Task to carry out
Update the material below by replacing every "GUI agent" with "screen assistant", and leave everything else unchanged.
[START OF Dataset content]
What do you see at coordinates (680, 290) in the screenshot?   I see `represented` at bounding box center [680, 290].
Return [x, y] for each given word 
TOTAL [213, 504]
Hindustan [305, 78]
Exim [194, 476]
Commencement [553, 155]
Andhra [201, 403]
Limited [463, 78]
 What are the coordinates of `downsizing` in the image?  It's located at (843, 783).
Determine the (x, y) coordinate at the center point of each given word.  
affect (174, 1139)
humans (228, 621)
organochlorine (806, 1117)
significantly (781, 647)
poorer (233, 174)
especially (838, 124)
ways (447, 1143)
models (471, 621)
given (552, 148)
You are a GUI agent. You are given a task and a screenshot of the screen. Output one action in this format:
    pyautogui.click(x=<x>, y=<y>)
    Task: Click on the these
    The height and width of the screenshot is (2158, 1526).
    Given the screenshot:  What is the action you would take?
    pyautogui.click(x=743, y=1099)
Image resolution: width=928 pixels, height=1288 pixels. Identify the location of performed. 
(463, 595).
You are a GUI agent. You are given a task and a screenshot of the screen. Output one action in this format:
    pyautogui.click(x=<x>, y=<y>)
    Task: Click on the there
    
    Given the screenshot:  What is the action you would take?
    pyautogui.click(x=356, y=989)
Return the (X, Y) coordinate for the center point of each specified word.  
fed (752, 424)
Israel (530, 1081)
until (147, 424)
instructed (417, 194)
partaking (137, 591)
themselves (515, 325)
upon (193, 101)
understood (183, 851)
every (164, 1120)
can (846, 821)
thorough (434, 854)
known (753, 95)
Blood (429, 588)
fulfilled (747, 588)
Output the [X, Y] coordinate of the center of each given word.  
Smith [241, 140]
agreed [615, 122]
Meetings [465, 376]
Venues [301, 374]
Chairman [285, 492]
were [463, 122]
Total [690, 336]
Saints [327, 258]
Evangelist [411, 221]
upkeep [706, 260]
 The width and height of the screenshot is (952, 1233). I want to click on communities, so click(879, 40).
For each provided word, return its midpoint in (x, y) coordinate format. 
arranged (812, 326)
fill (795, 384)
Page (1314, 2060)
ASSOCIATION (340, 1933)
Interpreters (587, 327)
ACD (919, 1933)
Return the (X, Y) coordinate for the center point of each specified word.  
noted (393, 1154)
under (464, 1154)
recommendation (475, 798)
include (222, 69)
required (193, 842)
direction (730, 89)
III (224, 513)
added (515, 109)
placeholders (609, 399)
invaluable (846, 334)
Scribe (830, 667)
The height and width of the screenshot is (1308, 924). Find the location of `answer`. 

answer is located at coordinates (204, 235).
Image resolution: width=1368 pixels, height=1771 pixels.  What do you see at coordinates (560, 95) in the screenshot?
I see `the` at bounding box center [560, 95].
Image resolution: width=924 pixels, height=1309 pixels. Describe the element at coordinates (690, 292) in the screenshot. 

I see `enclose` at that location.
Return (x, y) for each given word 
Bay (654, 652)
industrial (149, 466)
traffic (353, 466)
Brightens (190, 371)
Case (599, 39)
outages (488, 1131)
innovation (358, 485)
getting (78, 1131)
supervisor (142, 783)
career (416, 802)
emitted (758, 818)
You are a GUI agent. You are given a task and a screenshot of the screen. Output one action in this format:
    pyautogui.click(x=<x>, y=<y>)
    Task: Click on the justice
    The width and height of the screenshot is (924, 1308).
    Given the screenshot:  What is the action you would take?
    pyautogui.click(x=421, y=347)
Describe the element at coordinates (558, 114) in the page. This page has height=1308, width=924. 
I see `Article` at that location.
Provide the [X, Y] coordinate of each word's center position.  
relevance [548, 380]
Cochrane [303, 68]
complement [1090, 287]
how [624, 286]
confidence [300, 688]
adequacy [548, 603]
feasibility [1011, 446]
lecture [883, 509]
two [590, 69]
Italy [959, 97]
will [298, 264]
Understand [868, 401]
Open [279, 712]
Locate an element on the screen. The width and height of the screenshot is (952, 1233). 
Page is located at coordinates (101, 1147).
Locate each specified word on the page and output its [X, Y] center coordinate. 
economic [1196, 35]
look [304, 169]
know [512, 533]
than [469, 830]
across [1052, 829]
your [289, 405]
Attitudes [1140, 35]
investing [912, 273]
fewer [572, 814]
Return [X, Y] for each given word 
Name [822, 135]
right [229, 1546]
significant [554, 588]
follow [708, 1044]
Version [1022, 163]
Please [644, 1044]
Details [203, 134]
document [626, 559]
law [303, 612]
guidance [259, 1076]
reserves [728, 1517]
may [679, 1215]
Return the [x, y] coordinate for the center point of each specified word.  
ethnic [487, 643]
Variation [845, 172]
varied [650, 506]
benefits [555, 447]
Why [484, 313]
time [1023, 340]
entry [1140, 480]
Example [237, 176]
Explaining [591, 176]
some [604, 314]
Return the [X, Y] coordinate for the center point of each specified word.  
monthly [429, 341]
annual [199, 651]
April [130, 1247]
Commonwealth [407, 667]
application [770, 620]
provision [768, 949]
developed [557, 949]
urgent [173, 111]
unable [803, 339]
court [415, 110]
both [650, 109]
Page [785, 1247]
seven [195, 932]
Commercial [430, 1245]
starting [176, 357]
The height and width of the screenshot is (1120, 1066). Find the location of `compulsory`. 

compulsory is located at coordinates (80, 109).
[END OF Dataset content]
Result for this task
What do you see at coordinates (680, 290) in the screenshot?   I see `represented` at bounding box center [680, 290].
Return [x, y] for each given word 
TOTAL [213, 504]
Hindustan [305, 78]
Exim [194, 476]
Commencement [553, 155]
Andhra [201, 403]
Limited [463, 78]
 What are the coordinates of `downsizing` in the image?  It's located at (843, 783).
Determine the (x, y) coordinate at the center point of each given word.  
affect (174, 1139)
humans (228, 621)
organochlorine (806, 1117)
significantly (781, 647)
poorer (233, 174)
especially (838, 124)
ways (447, 1143)
models (471, 621)
given (552, 148)
You are a screen assistant. You are given a task and a screenshot of the screen. Output one action in this format:
    pyautogui.click(x=<x>, y=<y>)
    Task: Click on the these
    The height and width of the screenshot is (2158, 1526).
    Given the screenshot:  What is the action you would take?
    pyautogui.click(x=743, y=1099)
Image resolution: width=928 pixels, height=1288 pixels. Identify the location of performed. 
(463, 595).
You are a screen assistant. You are given a task and a screenshot of the screen. Output one action in this format:
    pyautogui.click(x=<x>, y=<y>)
    Task: Click on the there
    
    Given the screenshot:  What is the action you would take?
    pyautogui.click(x=356, y=989)
Return the (X, Y) coordinate for the center point of each specified word.  
fed (752, 424)
Israel (530, 1081)
until (147, 424)
instructed (417, 194)
partaking (137, 591)
themselves (515, 325)
upon (193, 101)
understood (183, 851)
every (164, 1120)
can (846, 821)
thorough (434, 854)
known (753, 95)
Blood (429, 588)
fulfilled (747, 588)
Output the [X, Y] coordinate of the center of each given word.  
Smith [241, 140]
agreed [615, 122]
Meetings [465, 376]
Venues [301, 374]
Chairman [285, 492]
were [463, 122]
Total [690, 336]
Saints [327, 258]
Evangelist [411, 221]
upkeep [706, 260]
 The width and height of the screenshot is (952, 1233). I want to click on communities, so click(879, 40).
For each provided word, return its midpoint in (x, y) coordinate format. 
arranged (812, 326)
fill (795, 384)
Page (1314, 2060)
ASSOCIATION (340, 1933)
Interpreters (587, 327)
ACD (919, 1933)
Return the (X, Y) coordinate for the center point of each specified word.  
noted (393, 1154)
under (464, 1154)
recommendation (475, 798)
include (222, 69)
required (193, 842)
direction (730, 89)
III (224, 513)
added (515, 109)
placeholders (609, 399)
invaluable (846, 334)
Scribe (830, 667)
The height and width of the screenshot is (1308, 924). Find the location of `answer`. 

answer is located at coordinates (204, 235).
Image resolution: width=1368 pixels, height=1771 pixels.  What do you see at coordinates (560, 95) in the screenshot?
I see `the` at bounding box center [560, 95].
Image resolution: width=924 pixels, height=1309 pixels. Describe the element at coordinates (690, 292) in the screenshot. 

I see `enclose` at that location.
Return (x, y) for each given word 
Bay (654, 652)
industrial (149, 466)
traffic (353, 466)
Brightens (190, 371)
Case (599, 39)
outages (488, 1131)
innovation (358, 485)
getting (78, 1131)
supervisor (142, 783)
career (416, 802)
emitted (758, 818)
You are a screen assistant. You are given a task and a screenshot of the screen. Output one action in this format:
    pyautogui.click(x=<x>, y=<y>)
    Task: Click on the justice
    The width and height of the screenshot is (924, 1308).
    Given the screenshot:  What is the action you would take?
    pyautogui.click(x=421, y=347)
Describe the element at coordinates (558, 114) in the page. This page has height=1308, width=924. 
I see `Article` at that location.
Provide the [X, Y] coordinate of each word's center position.  
relevance [548, 380]
Cochrane [303, 68]
complement [1090, 287]
how [624, 286]
confidence [300, 688]
adequacy [548, 603]
feasibility [1011, 446]
lecture [883, 509]
two [590, 69]
Italy [959, 97]
will [298, 264]
Understand [868, 401]
Open [279, 712]
Locate an element on the screen. The width and height of the screenshot is (952, 1233). 
Page is located at coordinates (101, 1147).
Locate each specified word on the page and output its [X, Y] center coordinate. 
economic [1196, 35]
look [304, 169]
know [512, 533]
than [469, 830]
across [1052, 829]
your [289, 405]
Attitudes [1140, 35]
investing [912, 273]
fewer [572, 814]
Return [X, Y] for each given word 
Name [822, 135]
right [229, 1546]
significant [554, 588]
follow [708, 1044]
Version [1022, 163]
Please [644, 1044]
Details [203, 134]
document [626, 559]
law [303, 612]
guidance [259, 1076]
reserves [728, 1517]
may [679, 1215]
Return the [x, y] coordinate for the center point of each specified word.  
ethnic [487, 643]
Variation [845, 172]
varied [650, 506]
benefits [555, 447]
Why [484, 313]
time [1023, 340]
entry [1140, 480]
Example [237, 176]
Explaining [591, 176]
some [604, 314]
Return the [X, Y] coordinate for the center point of each specified word.  
monthly [429, 341]
annual [199, 651]
April [130, 1247]
Commonwealth [407, 667]
application [770, 620]
provision [768, 949]
developed [557, 949]
urgent [173, 111]
unable [803, 339]
court [415, 110]
both [650, 109]
Page [785, 1247]
seven [195, 932]
Commercial [430, 1245]
starting [176, 357]
The height and width of the screenshot is (1120, 1066). Find the location of `compulsory`. 

compulsory is located at coordinates (80, 109).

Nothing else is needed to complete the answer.